Def. do NOT get rid of your bikes!! I've had both ACL's replaced, 1st was in '96 and the 2nd was 1 year ago/ Surgery procedures are much better now and I was back doing real riding in under 3 months this time. I had my surgery on Aug 8th, 2011 and did a big ride called "Flight Of The Pigs" only 3 months later (it's held the day after Thanksgiving, approx. 75 miles with 50% on road and the rest on the rocky trails of South Mtn, PMP and Papago...). Just be focused on rehab and you'll be back before you know it.


----------



## ustemuf (Oct 12, 2009)

i'm going to make an edit with a bunch of my friends and my footage... but here's just some small clips i had shredding just prior....

sigh



> http://www.pinkbike.com/v/275099/l/
> 
> Whistler In Deep


right before crashing... attempted these suckers and nailed em.. was going to get some steeze goin on and photoshoot for the next day.. fail :cryin:



> http://www.pinkbike.com/v/275104/l/
> 
> Whistler Crabapple Hits


----------



## kenbentit (Jan 2, 2003)

Man, you sound EXACTLY like me just before surgery! Wife was not happy with the injuries (I ruptured a kidney earlier that year and promptly imploded at Whistler as soon as I got back on the bike, then tore the ACL a month later). I've basically backed off on some of the higher risk stuff (bigger jumps, high speed tech sections) but that's it. Focusing more on having fun at the pumptrack, long rides, digging (secondary addiction) and mellow jumps.


----------



## aedubber (Apr 17, 2011)

Your a great rider man and i feel your pain .. July 14th is when i messed myself up and now i can start going to the gym to do extremely light weights and also start my physical therapy .. 

I had a R AC separation and 3 fractures on my Scapula .. I was lucky enough not to have to go under the knife for it but my right shoulder looks funny now since i had a type 3 separation .. Just ride a bit more laid back , remember its just a hobby for most of us


----------



## Ronny Grady (Sep 14, 2003)

Don't let your wife rule your life.

You can't love anyone else unless you love yourself.

Ride on!


----------



## Nut! (Nov 2, 2007)

Dude you'll be back. Man up.
That being said, +++healing vibes to you. 
PS what size demo? And how much xD


----------



## aedubber (Apr 17, 2011)

nut! said:


> dude you'll be back. Man up.
> That being said, +++healing vibes to you.
> Ps what size demo? And how much xd


lol


----------



## Swell Guy (Jan 20, 2005)

Dude, between hitting CrabApple hits the way you did, InDeep while wet and the Joyride jumps the way you did, you have nothing to be ashamed of. That's some awesome riding. Get well soon and get back on the horse.

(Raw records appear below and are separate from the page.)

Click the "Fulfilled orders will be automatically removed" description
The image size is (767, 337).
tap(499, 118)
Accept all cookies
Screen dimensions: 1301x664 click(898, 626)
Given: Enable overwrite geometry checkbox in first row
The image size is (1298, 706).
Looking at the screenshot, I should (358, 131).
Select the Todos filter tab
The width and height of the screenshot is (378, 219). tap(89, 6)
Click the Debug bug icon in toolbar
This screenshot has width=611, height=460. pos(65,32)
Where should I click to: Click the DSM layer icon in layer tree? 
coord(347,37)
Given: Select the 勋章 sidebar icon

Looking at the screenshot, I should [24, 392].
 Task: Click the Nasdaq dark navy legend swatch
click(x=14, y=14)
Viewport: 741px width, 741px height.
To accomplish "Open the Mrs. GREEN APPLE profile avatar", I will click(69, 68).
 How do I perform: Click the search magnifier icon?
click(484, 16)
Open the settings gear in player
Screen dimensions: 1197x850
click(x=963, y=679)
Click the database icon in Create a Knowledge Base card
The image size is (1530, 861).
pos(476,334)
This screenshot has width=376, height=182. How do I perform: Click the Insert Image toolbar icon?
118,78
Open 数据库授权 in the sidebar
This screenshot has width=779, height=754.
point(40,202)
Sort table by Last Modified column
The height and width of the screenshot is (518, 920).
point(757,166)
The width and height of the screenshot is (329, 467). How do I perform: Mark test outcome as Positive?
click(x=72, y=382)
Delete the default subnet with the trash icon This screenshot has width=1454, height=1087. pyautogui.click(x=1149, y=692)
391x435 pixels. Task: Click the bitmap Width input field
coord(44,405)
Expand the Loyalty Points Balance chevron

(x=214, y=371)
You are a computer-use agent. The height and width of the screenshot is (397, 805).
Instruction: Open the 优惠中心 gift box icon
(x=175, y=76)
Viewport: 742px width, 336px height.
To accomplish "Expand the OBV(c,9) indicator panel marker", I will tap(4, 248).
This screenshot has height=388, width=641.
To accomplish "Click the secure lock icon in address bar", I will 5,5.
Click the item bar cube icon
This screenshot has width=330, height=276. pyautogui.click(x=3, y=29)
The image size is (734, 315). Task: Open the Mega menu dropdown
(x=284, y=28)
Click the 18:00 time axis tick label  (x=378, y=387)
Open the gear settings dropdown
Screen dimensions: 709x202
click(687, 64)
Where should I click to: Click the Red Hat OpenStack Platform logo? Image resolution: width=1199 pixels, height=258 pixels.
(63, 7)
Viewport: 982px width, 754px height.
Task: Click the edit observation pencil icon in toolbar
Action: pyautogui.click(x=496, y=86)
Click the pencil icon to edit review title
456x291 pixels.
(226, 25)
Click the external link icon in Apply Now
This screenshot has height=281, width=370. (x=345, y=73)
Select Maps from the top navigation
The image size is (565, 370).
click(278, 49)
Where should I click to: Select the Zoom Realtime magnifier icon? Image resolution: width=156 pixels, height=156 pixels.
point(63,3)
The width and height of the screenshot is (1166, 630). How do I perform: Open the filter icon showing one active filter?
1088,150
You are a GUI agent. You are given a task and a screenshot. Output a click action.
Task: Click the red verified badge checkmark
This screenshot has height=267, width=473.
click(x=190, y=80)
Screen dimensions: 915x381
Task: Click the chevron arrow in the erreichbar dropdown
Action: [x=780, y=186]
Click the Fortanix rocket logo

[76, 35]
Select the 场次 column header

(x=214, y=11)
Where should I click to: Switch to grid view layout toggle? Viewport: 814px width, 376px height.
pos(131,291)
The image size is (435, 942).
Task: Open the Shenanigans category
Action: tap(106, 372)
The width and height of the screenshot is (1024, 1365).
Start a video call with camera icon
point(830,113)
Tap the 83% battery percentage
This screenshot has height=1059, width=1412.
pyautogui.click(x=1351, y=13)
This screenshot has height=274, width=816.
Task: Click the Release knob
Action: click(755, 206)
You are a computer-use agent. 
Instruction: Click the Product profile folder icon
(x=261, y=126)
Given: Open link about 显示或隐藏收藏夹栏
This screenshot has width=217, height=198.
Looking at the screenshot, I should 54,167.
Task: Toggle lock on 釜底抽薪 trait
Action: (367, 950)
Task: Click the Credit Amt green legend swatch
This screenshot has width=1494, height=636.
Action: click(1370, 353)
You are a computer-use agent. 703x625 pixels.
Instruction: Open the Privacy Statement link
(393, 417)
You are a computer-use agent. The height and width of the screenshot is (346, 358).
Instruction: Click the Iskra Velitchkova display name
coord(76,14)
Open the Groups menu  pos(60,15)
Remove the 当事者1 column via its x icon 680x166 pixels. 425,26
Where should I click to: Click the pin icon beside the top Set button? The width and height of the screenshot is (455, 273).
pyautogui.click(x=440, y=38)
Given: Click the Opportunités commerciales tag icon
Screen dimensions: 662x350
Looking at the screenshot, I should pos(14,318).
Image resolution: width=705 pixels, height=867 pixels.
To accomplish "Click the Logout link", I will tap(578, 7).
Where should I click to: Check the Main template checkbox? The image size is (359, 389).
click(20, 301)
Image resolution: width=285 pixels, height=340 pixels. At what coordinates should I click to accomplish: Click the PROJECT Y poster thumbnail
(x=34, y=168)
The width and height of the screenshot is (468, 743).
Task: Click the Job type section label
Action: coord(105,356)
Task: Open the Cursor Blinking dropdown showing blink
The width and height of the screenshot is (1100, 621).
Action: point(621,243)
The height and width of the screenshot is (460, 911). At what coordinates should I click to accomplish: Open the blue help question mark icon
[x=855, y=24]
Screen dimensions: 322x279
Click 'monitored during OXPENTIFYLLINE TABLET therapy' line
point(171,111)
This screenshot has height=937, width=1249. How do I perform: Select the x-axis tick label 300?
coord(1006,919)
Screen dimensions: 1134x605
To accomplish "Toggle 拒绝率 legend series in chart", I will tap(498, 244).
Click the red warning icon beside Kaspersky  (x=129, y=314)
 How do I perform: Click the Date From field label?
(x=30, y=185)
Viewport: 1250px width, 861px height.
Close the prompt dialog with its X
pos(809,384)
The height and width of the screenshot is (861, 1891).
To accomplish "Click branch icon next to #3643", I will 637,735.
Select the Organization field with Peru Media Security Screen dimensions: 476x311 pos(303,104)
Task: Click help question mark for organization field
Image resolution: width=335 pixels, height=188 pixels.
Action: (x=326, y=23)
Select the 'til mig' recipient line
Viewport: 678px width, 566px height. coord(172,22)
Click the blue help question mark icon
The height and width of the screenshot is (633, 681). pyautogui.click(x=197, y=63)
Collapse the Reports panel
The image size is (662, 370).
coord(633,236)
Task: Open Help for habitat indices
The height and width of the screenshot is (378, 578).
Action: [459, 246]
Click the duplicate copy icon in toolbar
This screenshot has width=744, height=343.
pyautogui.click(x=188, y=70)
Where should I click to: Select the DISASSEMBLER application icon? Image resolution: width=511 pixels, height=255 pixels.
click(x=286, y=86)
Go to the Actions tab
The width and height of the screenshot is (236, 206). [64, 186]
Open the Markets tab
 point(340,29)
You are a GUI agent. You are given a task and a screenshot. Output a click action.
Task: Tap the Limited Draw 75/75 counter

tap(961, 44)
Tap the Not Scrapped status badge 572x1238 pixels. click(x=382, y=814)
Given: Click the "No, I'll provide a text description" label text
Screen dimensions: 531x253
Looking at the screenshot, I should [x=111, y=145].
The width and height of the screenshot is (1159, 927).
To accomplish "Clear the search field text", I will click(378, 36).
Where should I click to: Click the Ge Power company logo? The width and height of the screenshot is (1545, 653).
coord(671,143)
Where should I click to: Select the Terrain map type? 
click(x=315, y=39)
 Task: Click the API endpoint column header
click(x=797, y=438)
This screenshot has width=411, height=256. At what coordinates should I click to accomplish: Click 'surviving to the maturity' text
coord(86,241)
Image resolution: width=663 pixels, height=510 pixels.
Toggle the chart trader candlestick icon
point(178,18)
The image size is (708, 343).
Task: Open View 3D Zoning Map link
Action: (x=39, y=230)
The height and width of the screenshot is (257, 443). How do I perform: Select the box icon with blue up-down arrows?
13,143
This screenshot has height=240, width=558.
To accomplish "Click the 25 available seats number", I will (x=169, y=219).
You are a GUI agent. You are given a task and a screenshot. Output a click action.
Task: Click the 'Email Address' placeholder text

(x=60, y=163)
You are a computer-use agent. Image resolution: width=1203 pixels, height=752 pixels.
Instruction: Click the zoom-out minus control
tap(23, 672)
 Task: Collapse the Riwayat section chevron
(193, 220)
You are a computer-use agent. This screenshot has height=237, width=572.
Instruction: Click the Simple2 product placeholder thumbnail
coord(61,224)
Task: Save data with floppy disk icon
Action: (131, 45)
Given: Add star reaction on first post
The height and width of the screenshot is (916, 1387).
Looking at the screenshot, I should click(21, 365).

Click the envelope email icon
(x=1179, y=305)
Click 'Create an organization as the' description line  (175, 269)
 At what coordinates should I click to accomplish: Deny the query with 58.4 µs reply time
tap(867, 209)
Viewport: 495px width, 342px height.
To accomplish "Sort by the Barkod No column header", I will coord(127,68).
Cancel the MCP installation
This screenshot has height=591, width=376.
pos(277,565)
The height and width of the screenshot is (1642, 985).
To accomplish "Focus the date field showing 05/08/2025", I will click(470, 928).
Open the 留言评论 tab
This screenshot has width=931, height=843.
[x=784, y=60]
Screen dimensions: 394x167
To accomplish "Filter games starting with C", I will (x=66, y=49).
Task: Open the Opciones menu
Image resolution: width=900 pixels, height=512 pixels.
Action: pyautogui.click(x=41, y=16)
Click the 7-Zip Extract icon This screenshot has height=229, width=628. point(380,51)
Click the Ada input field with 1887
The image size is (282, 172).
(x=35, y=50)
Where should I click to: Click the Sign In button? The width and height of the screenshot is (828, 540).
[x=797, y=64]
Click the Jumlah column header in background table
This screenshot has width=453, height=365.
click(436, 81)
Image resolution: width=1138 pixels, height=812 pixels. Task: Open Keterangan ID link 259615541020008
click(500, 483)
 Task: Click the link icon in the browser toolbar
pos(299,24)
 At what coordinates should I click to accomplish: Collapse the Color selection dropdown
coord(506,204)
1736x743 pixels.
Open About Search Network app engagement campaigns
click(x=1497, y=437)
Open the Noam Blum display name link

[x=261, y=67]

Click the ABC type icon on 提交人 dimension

So sorry you had to crash on that last one. I know what it feels like when you do something so simple, but funk yourself up so bad. I crashed on the entry to the Boneyard really hard this year in a place I totally shouldn't have crashed on Day 3 of my Whistler trip. While I was banged up pretty bad and am still sore after a couple weeks, I luckily avoided major damage. Still mad at myself for crashing though.

Good luck on your recovery...



ustemuf said:


> thanks for the healing vibes all... it's not me so much that wants to give it up, it's convincing my wife to allow me to do these crazy things... right now she is having none of it.
> 
> the official mri results:
> 
> ...


----------



## Scrub (Feb 3, 2004)

Thanks for sharing your video of the crash, I know it sucks to go look back over and over and say all the "what ifs" but now is the time to heal up.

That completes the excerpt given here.